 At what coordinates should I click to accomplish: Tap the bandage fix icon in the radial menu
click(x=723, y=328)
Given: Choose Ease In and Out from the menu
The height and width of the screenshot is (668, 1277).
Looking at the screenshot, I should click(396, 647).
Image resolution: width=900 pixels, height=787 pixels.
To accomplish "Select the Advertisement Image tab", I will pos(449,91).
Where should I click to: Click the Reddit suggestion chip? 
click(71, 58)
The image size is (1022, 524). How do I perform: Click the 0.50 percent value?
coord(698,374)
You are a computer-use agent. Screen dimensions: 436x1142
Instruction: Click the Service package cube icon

****************************************

• [REQUIREMENT]:
Repeat the full set of records above character for character.

• [RESPONSE AREA]:
 At what coordinates should I click to accomplish: Tap the bandage fix icon in the radial menu
click(x=723, y=328)
Given: Choose Ease In and Out from the menu
The height and width of the screenshot is (668, 1277).
Looking at the screenshot, I should click(396, 647).
Image resolution: width=900 pixels, height=787 pixels.
To accomplish "Select the Advertisement Image tab", I will pos(449,91).
Where should I click to: Click the Reddit suggestion chip? 
click(71, 58)
The image size is (1022, 524). How do I perform: Click the 0.50 percent value?
coord(698,374)
You are a computer-use agent. Screen dimensions: 436x1142
Instruction: Click the Service package cube icon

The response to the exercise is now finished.